By 2001, Harlan had written or edited 75 books; had
more than 1,700 short stories published in magazines, newspaper columns, and
articles; and authored more than three dozen award-winning films and TV
scripts. He was nominated for Emmys and Grammys; won P.E.N.‘s Silver Pen for
journalism; and won more awards for imaginative literature than any other contemporary
author. He was called “one of the great living American short story writers” by The Washington Post and “the 20th century Lewis Carroll”
by The Los Angeles Times.
Harlan had an attitude: he was a short, Jewish kid
from Cleveland and he wasn’t about to take crap from anyone.

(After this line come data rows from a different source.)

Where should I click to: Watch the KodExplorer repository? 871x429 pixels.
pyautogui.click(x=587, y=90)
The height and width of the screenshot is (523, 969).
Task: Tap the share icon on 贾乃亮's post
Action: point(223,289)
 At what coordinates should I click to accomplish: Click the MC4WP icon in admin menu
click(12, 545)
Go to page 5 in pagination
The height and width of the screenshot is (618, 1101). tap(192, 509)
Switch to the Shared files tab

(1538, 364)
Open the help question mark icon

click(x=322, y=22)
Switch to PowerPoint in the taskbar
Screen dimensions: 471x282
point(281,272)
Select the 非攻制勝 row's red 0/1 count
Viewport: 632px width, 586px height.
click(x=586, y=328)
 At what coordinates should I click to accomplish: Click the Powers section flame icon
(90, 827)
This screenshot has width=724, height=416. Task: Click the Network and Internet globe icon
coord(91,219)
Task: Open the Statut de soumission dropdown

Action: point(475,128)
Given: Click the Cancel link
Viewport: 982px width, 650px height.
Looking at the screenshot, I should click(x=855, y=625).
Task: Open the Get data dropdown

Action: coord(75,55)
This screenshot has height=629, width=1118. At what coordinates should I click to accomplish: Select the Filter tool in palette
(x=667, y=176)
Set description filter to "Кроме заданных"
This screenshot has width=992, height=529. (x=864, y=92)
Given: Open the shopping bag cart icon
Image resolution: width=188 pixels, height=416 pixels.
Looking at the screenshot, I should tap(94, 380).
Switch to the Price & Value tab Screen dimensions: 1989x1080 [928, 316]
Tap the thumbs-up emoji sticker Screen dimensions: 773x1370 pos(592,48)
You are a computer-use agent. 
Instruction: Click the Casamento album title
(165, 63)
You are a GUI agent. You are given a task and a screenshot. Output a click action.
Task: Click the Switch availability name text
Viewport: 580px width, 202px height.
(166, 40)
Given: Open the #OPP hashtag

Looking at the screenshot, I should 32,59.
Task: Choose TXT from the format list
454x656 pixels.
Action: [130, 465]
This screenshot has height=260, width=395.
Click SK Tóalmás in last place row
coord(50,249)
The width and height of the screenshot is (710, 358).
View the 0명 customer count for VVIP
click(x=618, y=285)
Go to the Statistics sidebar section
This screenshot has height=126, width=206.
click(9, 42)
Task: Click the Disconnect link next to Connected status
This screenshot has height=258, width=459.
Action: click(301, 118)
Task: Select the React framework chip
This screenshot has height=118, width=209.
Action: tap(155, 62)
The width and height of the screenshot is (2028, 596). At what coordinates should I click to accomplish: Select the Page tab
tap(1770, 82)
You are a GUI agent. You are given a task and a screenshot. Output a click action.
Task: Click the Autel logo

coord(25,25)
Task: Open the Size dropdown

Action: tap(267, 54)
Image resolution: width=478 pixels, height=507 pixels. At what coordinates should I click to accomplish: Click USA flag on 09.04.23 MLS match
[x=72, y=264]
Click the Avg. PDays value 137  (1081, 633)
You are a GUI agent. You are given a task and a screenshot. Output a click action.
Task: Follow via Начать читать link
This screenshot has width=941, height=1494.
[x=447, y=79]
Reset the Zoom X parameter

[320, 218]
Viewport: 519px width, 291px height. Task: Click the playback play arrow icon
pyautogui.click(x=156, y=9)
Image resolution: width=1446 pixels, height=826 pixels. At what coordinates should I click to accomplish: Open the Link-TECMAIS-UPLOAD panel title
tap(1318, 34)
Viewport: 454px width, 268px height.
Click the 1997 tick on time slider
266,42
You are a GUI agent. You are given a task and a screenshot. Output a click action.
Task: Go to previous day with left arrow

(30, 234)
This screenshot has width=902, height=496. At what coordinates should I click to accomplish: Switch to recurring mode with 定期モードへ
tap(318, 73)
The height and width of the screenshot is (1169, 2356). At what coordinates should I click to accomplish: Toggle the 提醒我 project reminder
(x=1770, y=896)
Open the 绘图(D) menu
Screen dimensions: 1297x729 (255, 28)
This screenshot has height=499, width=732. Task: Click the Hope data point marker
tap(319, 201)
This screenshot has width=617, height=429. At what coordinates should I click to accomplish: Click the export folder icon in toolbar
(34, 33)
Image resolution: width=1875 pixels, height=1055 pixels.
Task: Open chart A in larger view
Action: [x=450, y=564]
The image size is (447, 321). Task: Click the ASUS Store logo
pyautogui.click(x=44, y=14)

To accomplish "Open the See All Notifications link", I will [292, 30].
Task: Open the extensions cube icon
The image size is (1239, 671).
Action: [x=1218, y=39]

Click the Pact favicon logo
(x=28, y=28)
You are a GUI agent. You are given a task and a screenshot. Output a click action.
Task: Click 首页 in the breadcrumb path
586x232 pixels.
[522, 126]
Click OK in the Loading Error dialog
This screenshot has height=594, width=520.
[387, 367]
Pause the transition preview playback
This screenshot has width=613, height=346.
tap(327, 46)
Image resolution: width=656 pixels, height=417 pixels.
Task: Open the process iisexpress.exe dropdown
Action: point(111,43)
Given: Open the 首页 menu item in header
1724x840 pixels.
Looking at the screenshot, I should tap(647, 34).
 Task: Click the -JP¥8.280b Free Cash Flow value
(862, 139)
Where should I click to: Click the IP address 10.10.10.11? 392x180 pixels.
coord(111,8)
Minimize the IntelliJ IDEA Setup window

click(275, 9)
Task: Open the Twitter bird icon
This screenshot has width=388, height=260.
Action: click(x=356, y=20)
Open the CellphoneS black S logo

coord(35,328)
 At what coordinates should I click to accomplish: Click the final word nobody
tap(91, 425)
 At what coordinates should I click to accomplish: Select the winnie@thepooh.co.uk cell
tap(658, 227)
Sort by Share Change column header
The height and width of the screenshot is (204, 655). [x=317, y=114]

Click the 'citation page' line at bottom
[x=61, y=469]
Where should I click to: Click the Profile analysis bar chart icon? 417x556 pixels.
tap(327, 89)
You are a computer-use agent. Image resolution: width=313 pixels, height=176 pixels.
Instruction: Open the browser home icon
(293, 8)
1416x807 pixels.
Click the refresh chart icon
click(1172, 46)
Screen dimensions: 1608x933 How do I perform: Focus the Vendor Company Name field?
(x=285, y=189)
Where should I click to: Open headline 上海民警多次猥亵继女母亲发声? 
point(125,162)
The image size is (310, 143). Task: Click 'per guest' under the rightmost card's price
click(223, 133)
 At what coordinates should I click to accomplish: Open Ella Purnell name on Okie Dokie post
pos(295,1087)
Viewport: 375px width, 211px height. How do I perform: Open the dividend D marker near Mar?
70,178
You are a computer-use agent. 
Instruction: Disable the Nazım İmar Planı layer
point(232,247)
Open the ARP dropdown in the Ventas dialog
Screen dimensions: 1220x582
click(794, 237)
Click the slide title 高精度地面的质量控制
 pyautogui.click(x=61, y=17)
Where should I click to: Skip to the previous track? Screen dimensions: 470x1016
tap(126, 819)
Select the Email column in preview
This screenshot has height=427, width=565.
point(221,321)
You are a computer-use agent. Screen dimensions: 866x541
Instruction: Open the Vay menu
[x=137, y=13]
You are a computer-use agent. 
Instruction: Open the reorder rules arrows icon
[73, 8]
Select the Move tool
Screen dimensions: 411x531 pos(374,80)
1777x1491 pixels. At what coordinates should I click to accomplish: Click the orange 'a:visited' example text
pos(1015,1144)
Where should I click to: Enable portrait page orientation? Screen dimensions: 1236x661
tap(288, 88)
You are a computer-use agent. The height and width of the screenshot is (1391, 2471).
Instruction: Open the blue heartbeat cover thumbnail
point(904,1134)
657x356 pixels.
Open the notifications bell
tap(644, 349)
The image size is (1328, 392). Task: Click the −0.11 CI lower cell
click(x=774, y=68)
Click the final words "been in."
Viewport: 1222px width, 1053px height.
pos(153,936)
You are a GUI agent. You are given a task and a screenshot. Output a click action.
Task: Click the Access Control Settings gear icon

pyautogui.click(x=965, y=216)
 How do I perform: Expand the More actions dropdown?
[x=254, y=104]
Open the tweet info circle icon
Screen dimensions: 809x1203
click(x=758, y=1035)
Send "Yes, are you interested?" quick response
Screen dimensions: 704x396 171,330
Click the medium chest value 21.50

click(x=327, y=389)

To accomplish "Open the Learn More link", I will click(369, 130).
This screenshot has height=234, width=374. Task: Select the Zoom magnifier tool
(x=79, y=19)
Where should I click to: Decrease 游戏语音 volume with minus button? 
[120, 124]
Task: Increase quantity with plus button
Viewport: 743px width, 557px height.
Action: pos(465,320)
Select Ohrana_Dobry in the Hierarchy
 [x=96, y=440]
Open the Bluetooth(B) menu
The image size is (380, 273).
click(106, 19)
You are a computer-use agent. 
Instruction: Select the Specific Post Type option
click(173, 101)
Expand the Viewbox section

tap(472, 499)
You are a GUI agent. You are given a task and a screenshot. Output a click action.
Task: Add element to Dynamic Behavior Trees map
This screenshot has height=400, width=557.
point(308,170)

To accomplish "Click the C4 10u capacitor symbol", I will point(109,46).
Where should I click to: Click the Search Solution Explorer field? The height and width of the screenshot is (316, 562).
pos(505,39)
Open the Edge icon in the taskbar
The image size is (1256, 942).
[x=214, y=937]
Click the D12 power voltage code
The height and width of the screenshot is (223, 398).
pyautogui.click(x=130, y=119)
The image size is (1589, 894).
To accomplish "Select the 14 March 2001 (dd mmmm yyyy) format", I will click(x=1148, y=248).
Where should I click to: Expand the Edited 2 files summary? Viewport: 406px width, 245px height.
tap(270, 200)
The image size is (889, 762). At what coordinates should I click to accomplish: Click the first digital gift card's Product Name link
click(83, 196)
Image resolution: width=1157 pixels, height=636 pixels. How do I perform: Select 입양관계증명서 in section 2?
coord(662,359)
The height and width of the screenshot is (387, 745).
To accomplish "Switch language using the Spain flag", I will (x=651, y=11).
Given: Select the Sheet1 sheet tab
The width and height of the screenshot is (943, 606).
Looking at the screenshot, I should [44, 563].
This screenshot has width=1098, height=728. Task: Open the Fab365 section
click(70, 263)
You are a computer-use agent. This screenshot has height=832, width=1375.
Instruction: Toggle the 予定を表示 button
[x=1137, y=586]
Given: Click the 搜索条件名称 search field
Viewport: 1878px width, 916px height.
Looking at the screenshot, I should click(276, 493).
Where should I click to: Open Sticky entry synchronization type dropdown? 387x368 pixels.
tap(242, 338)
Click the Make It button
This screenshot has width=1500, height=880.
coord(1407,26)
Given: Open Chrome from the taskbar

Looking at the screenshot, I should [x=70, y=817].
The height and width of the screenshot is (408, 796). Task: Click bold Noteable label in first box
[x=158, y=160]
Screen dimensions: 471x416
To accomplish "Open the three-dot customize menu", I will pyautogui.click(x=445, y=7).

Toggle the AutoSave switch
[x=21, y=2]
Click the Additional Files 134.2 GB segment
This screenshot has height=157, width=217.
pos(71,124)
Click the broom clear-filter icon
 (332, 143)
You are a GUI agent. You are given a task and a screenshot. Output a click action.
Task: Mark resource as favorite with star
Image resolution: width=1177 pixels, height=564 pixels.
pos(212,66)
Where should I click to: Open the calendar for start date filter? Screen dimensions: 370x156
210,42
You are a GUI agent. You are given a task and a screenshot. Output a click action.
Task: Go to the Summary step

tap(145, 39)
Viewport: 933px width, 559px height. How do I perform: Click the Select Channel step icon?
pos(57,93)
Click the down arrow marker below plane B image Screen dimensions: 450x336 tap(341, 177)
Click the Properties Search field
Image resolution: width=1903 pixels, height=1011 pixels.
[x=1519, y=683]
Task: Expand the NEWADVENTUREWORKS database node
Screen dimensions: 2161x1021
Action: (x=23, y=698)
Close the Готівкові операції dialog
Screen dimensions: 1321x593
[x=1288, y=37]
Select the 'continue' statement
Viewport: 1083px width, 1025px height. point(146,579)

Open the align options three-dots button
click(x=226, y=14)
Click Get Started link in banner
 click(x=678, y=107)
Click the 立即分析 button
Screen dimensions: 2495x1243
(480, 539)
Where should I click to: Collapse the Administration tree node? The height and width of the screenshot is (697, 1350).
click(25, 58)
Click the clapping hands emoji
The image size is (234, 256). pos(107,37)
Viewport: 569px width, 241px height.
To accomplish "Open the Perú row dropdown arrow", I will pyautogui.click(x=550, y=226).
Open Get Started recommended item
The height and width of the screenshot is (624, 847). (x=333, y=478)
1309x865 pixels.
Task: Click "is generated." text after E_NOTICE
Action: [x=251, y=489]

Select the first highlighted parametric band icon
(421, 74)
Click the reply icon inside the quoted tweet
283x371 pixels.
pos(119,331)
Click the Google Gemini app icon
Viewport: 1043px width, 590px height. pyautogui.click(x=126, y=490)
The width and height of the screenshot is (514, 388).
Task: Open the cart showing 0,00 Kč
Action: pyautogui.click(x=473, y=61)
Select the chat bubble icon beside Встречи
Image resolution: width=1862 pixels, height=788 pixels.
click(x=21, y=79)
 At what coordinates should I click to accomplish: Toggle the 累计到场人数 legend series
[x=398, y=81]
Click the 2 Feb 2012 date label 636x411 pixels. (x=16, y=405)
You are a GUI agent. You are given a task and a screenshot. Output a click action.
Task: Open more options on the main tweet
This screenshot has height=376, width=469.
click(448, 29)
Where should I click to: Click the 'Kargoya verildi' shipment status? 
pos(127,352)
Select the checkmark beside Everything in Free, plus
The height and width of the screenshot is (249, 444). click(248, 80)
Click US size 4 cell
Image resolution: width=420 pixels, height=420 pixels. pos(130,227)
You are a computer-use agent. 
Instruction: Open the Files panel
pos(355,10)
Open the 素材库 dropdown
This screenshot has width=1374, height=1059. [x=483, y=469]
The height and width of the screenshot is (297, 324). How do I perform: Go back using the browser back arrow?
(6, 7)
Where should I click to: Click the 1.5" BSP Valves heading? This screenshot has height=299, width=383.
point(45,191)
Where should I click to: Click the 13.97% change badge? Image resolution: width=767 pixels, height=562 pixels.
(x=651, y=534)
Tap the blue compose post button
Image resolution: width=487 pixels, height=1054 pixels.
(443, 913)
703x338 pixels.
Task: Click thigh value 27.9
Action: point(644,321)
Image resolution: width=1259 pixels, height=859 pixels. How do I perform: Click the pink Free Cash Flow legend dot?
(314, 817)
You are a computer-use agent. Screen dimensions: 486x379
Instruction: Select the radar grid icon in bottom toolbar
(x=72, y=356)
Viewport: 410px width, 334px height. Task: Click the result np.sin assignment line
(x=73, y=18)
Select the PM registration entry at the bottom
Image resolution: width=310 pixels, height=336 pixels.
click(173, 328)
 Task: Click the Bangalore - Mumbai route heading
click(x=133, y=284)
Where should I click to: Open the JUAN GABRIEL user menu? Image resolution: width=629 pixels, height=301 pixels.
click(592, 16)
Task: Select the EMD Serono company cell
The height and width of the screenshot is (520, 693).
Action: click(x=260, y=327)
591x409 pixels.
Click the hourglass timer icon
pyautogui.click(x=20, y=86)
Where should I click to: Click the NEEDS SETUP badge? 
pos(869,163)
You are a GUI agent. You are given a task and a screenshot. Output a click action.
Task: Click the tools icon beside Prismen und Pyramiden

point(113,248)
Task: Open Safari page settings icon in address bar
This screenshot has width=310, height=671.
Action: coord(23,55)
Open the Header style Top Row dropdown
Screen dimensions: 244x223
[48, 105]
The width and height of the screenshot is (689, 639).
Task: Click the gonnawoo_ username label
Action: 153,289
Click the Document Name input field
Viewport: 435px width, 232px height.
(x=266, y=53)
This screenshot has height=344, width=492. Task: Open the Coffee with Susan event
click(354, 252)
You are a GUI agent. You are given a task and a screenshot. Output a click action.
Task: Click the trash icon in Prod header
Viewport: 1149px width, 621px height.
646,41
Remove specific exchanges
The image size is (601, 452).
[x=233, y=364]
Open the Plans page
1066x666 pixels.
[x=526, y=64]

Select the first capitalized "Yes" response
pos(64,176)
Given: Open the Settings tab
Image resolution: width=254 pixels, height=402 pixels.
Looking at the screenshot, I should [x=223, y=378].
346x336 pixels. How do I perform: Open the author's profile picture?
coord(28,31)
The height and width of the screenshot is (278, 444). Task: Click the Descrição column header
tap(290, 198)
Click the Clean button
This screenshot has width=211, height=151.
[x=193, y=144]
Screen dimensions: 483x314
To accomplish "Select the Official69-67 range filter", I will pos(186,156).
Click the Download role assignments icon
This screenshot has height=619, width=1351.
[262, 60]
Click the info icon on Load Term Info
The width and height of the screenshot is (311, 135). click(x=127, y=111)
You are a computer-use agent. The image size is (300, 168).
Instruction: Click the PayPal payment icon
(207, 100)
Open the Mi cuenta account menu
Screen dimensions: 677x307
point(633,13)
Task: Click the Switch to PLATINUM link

I can relate. But
despite his reputation he was a wonderful man, and undeniably one of unique talent and fecundity. Somewhere, as a
teenager, I had read Harlan’s account of meeting his idol, renowned science
fiction writer Isaac Asimov. He wrote of coming up to him at a public
appearance (perhaps a book signing?) and rogitating in an effusive tone, “Are you really Isaac Asimov?” so
much that Asimov blushed and finally admitted
he was; at which point Harlan replied, “Eh, you’re not so impressive in person”
(or words to that effect). It was a great conversation starter and the two
later became the best of friends. With that in mind, when I first met Harlan I
asked him when he would be publishing The
Last Dangerous Visions, a question tantamount to waving a red flag at a bull.
He perused my countenance to discern what sort of alleged fan would have the
chutzpah to bring up That Which May Not Be Mentioned and, noting my grin,
smiled himself and replied, “Aw, go fuck yourself.” We then spoke for another 25
minutes and he revealed himself to be a down-to-earth, humanistic man. But I’ve
always treasured being able to say those were the first words I was able to
elicit from Harlan Ellison: not a mundane “hello” or a prosaic “nice to meet
you;” I had provoked the quintessential Ellison and somewhere from beyond the
grave Isaac Asimov chuckled.
Harlan autographed a copy of his book The Essential Ellison (a 35-year
retrospective of his work) which I treasure almost as much as the book that
sits beside it, a well-worn copy of
Dangerous Visions signed by Harlan and many of the book’s authors, the book
that launched my passion for writing short stories. Harlan later published an
updated version The Essential Ellison
that encompassed stories representing his 50 years as an author. Reading the
latter edition in chronological order, one goes through the three stages of
Ellison. He bravely includes his first stories written as a teenager and I read
them thinking they reminded me of my teenage attempts and how my writing was so
much better than this. In the second stage he had clearly mastered his craft,
and I thought this is much more like my writing. But then I reached the third
stage: Ellison’s later work -- his apotheosis as a writer. “Oh my god!” I
whispered softly after each tale, realizing they had been constructed at a
level far beyond any I had reached, and possibly beyond my reach. The author
had reached the pinnacle of his career and from Mount Kilimanjaro was looking
down to see if we readers/writers could make the climb.
Harlan Jay Ellison was born in Cleveland on May 27,
1934. He died on June 28, 2018 at his Los Angeles home in his sleep, presumably dreaming of still more creative thoughts
and stories, his last dangerous visions.